Arranging the regression coefficients and residual (‘innovation’) variances into a lower triangular matrix and diagonal matrix respectively:

\[{\bf L}_{u}= \left[ \begin{array}{ccc} 1&0&0\\ -\beta_{2|1}&1&0\\ -\beta_{3|1}&-\beta_{3|2}&1\\ \end{array} \right]\]

and

\[{\bf D}_{u}= \left[ \begin{array}{ccc} \sigma^{2}_{e_{u_{1}}}&0&0\\ 0&\sigma^{2}_{e_{u_{2}}}&0\\ 0&0&\sigma^{2}_{e_{u_{3}}}\\ \end{array} \right]\]

gives \[{\bf V}_{u} = {\bf L}_{u}{\bf D}_{u}{\bf L}_{u}^{\top}\]

Rather than fit the saturated model (in this case all 3 regression coefficients) \(k^{th}\) order antedependence models seek to model \({\bf V}_{u}\) whilst constraining the regression coefficients in \({\bf L}_{u}\) to be zero if they are on sub-diagonals.
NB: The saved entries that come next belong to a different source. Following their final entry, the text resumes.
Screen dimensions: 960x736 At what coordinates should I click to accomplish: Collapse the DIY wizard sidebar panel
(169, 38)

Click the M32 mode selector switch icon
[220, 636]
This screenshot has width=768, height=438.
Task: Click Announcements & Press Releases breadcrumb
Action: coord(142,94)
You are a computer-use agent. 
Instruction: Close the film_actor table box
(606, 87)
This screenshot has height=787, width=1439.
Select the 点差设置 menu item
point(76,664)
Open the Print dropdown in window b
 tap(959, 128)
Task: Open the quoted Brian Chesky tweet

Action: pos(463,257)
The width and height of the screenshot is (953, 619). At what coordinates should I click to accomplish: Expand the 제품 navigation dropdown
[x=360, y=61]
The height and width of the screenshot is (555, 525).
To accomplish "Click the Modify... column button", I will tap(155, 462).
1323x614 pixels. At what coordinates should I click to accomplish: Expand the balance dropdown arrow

For example, a first order antedependence model would set the regression coefficients in the second off-diagonal (i.e. \(\beta_{3|1}\)) to zero, but estimate those in the first sub-diagonal (i.e. \(\beta_{2|1}\) and \(\beta_{3|2}\)). For a \(3\times3\) matrix, a second order antedependence model would fit a fully unstructured covariance matrix. In terms of Gibbs sampling this parameterisation is less efficient because \({\bf V}_{u}\) is sampled in two blocks (the regression coefficients followed by the innovation variances) rather than in a single block from the inverse Wishart. However, more flexible conjugate prior specifications are possible by placing multivariate normal priors on the regression coefficients and independent inverse Wishart priors on the innovation variances. By constraining arbitrary regression coefficients to be zero in a fully unstructured model allows any fully recursive path model to be constructed for a set of random effects.

10.3 Scaling

The path analyses described above essentially allow elements of the response vector to be regressed on each other. Regressing an observation on itself would seem like a peculiar thing to do, although with a little work we can show that by doing this we can allow two sets of observations to conform to the same model except for a difference in scale.

References

Gianola, D., and D. Sorensen. 2004. “Quantitative Genetic Models for Describing Simultaneous and Recursive Relationships Between Phenotypes.” Genetics 167 (3): 1407–24.